**** RECORDS SUPPLIED ****
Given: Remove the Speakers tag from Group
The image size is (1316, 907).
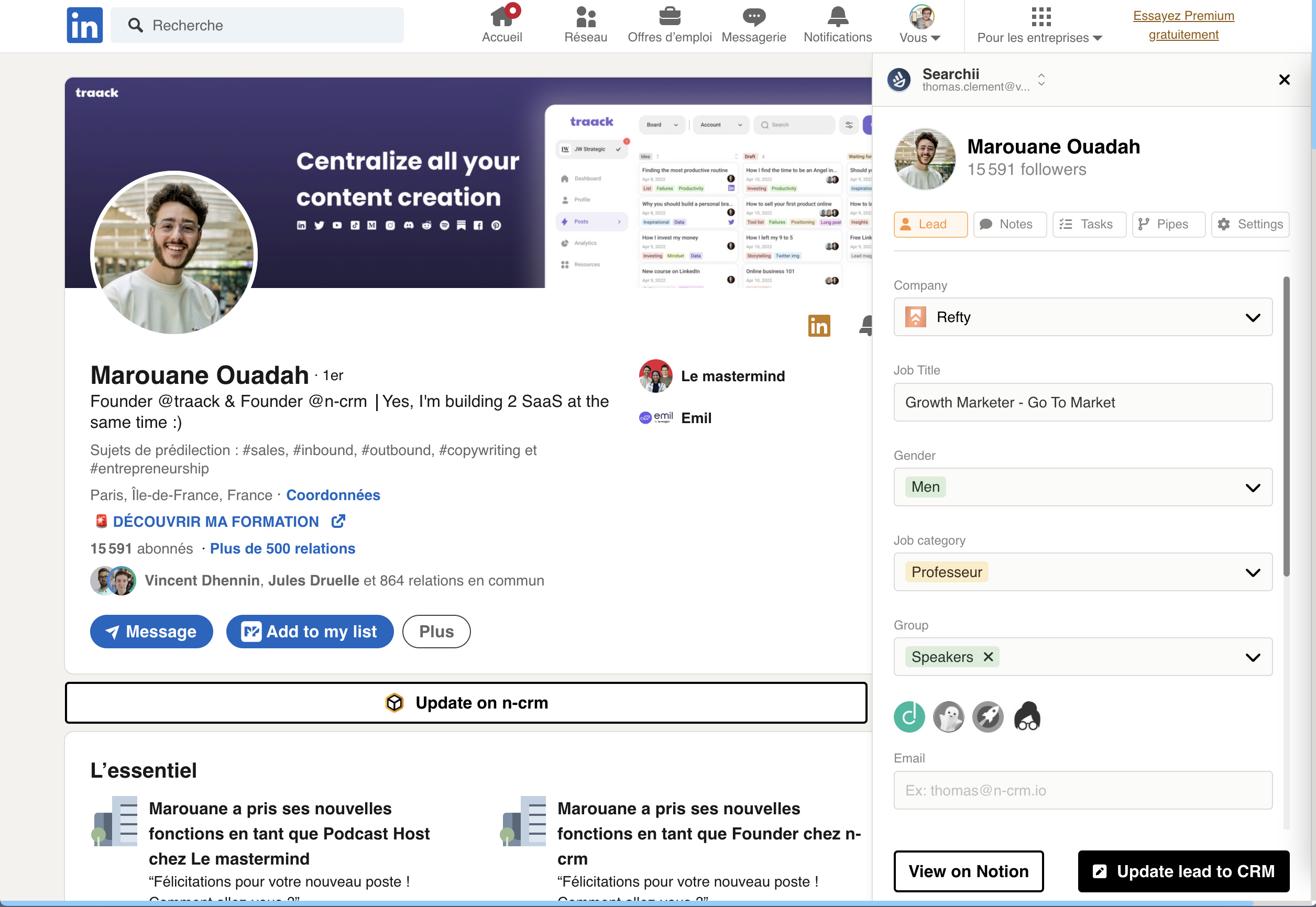Looking at the screenshot, I should (x=988, y=657).
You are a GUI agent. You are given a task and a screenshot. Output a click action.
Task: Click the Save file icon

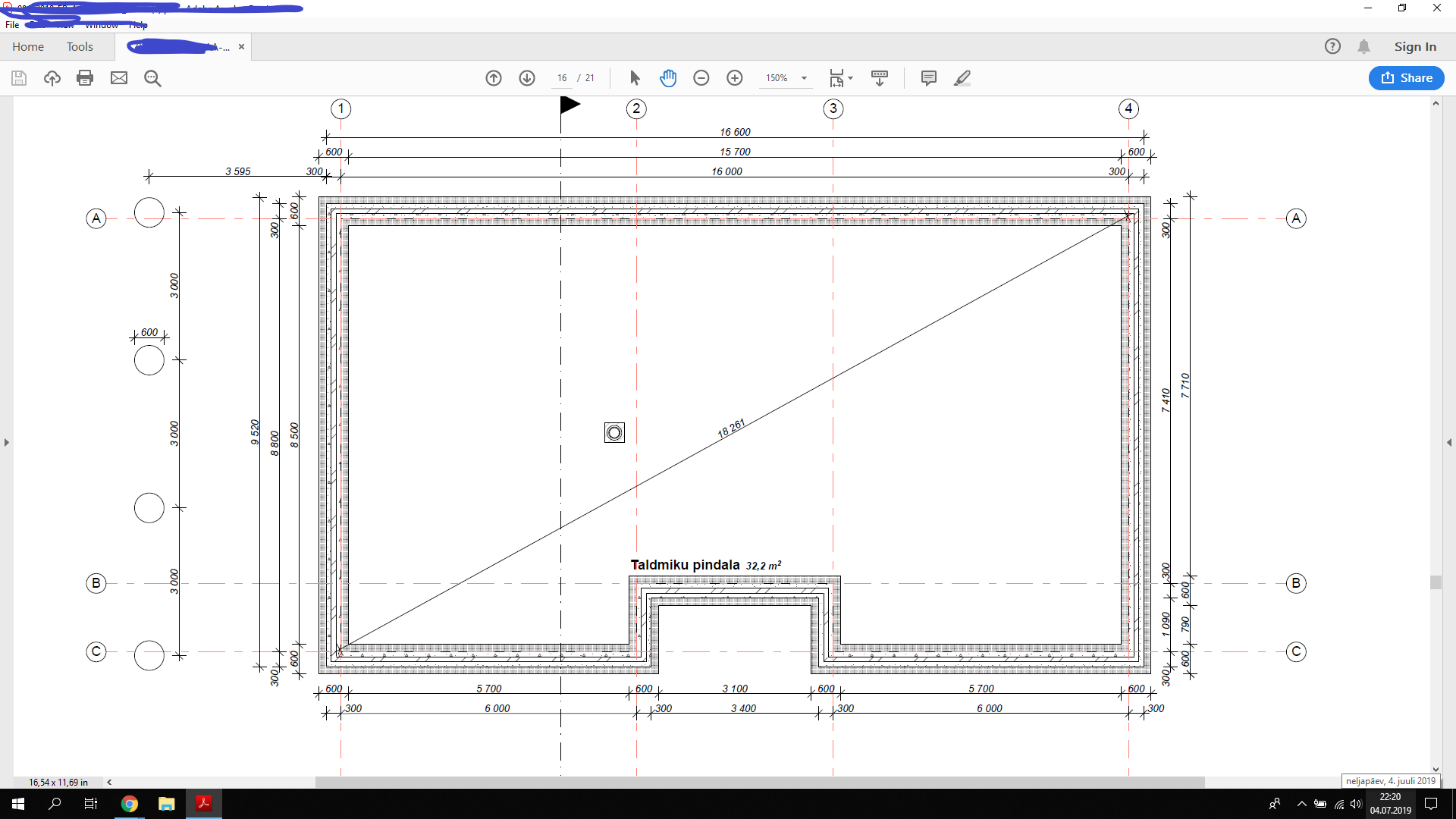(x=19, y=78)
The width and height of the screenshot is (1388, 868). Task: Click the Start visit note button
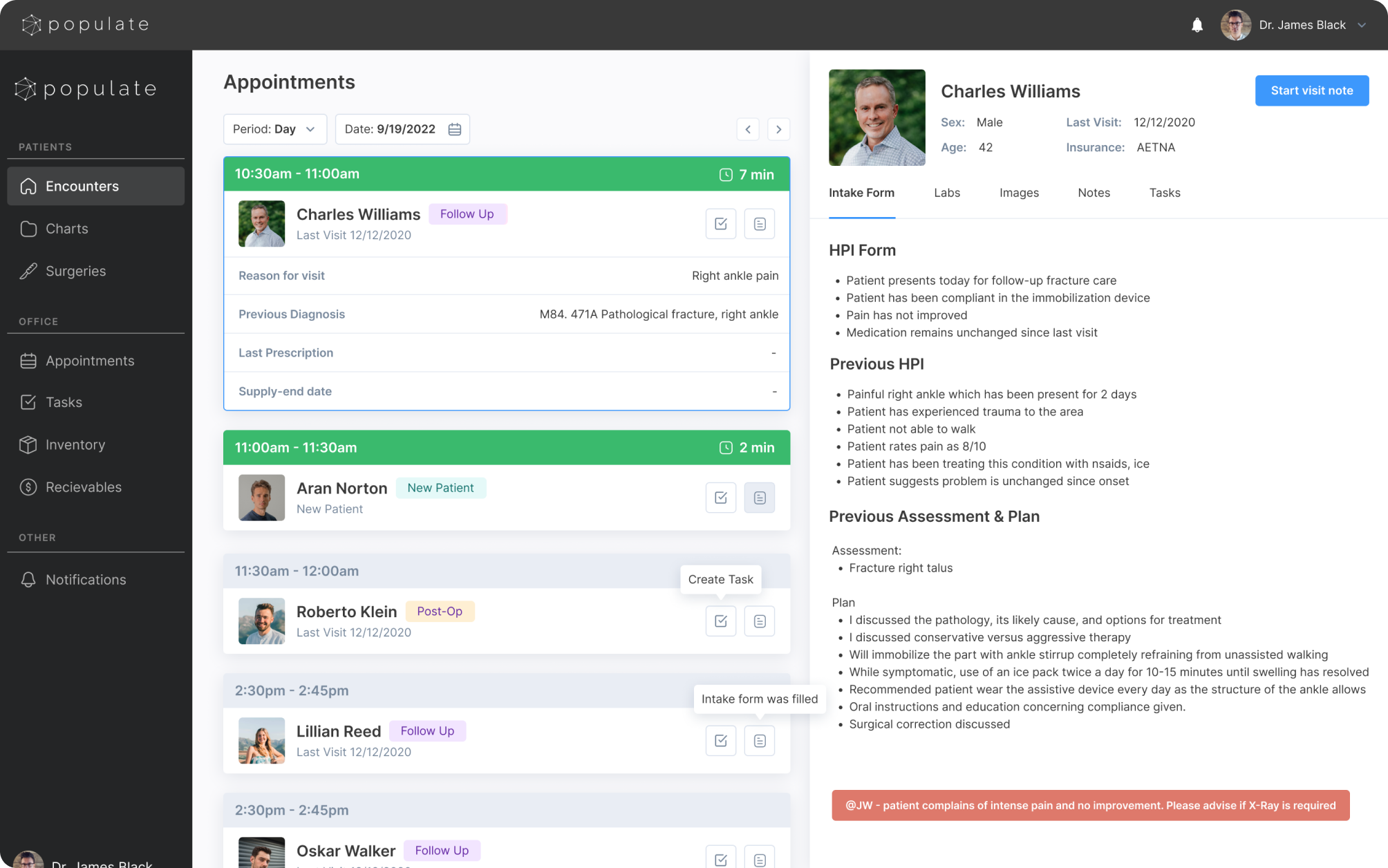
****
#### WHAT TO WORK ON
Repeat exactly and only the lines from the one holding "You are a GUI" through the final line of the entries; no pictures.

#### RESPONSE TO THIS TASK
You are a GUI agent. You are given a task and a screenshot. Output a click action.
Task: Click the Save file icon

(x=19, y=78)
The width and height of the screenshot is (1388, 868). Task: Click the Start visit note button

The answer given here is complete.